For Margaret, Lilibet’s enlistment in the ATS was, indeed,
the cause of much rancor. Her sister was now doing things without her—and it hurt, but not as deeply as the crucial fact that had ruled her young life. Lilibet would inherit the power, glory and vast fortune of the Crown. To this end her sister was being conscientiously prepared. Margaret had grown into a mature fourteen; she was a talented actress and musician, possessing an intellect of far greater capacity than Lilibet’s. Yet all the attention and special education was going to her sister. It did not matter what she, Margaret did—or even, it seemed, how outrageously she acted. While Lilibet had her Crown, she would be forced to accept a compromised life, her impressive abilities confined to home entertainment. Her agile mind would have to lie fallow as she carried out the vacuous ceremonial duties inherent to her position—visiting schools and hospitals, appearing at dedications, Royal performances, and posing with an unending line of petty officials.

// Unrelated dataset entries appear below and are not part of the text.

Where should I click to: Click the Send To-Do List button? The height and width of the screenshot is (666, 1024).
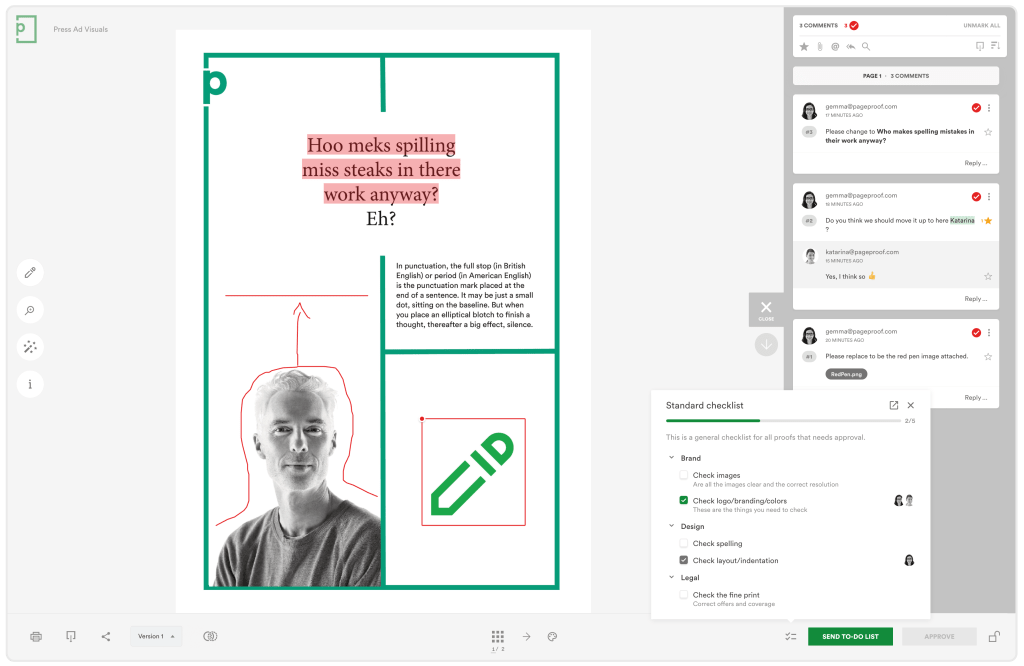[x=850, y=636]
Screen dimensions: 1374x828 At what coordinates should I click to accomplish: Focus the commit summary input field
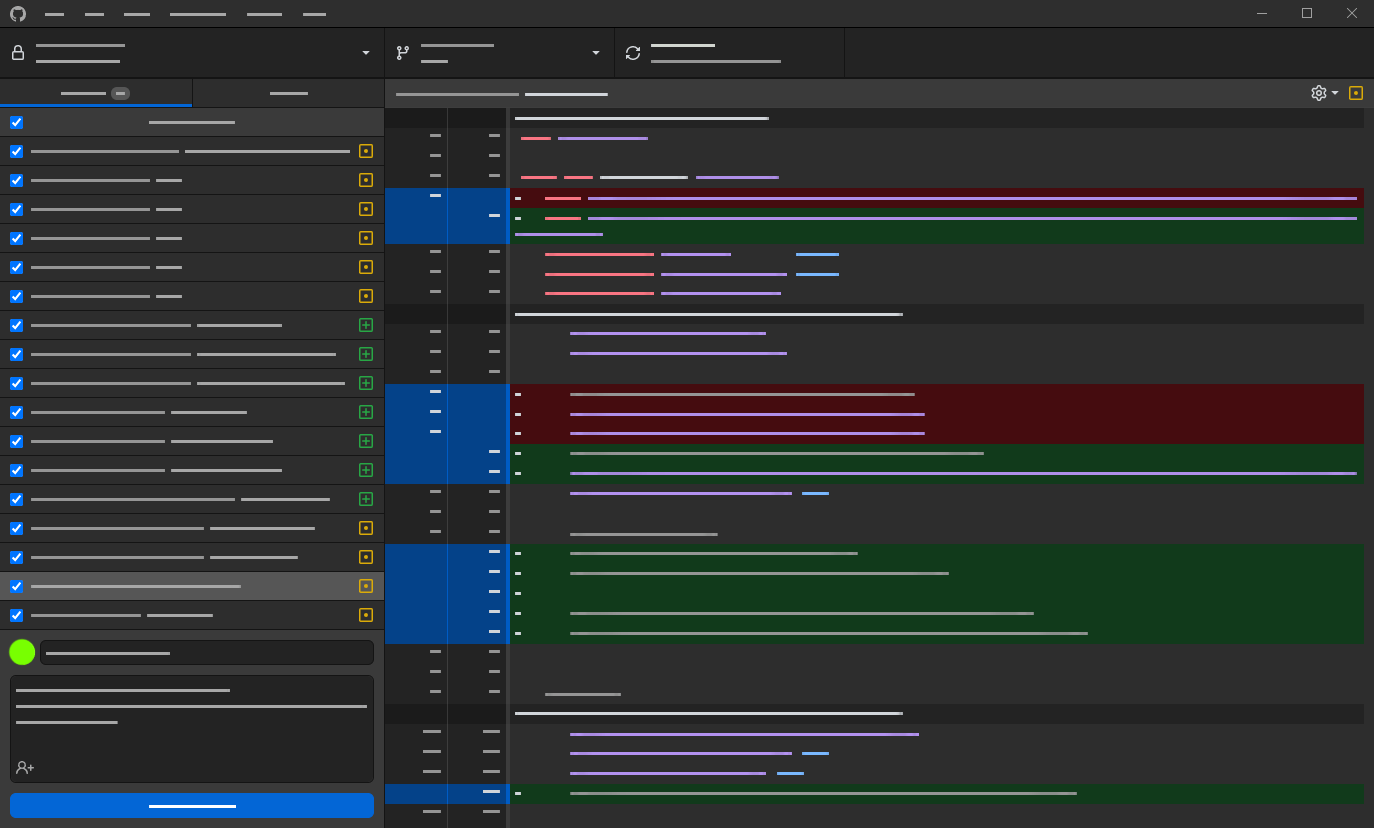206,653
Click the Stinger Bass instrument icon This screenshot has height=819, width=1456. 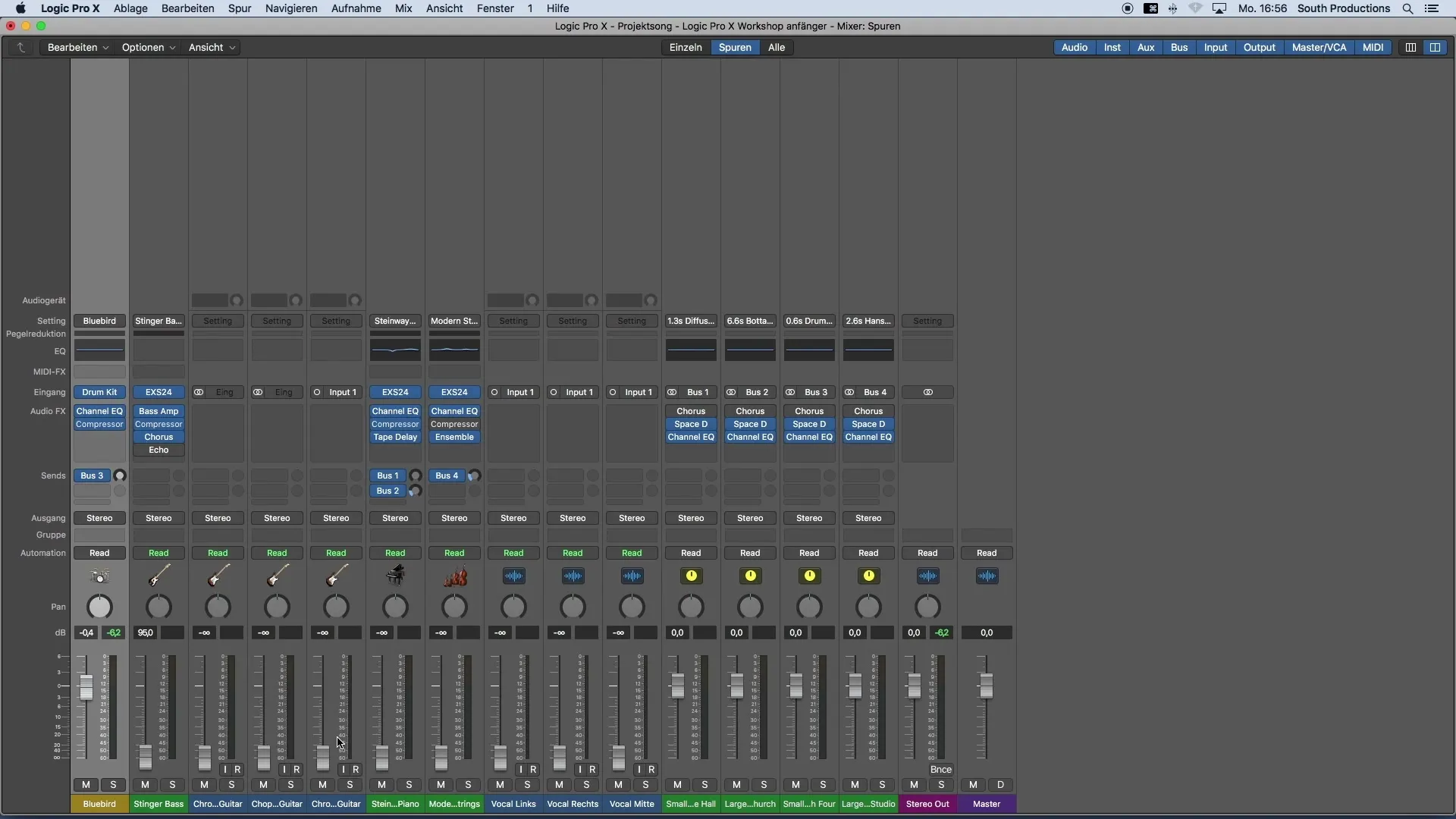click(158, 575)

Surrounded by an army of deferential courtiers, clever, possessing good looks and a manner that could “charm the pearl out of an oyster,” she had been indulged as “something of a favoured enfant terrible.” But one thing Margaret never was permitted was any outward display of jealousy toward Lilibet. Even a normal sibling relationship is fraught with some competitive and envious feelings. But, brought up as Lilibet and Margaret had been, in regal isolation and with a situation where one sister was, without effort or talent, a “star” and the other, despite her abilities, fated to be a satellite, conflicting emotions of resentment had to exist.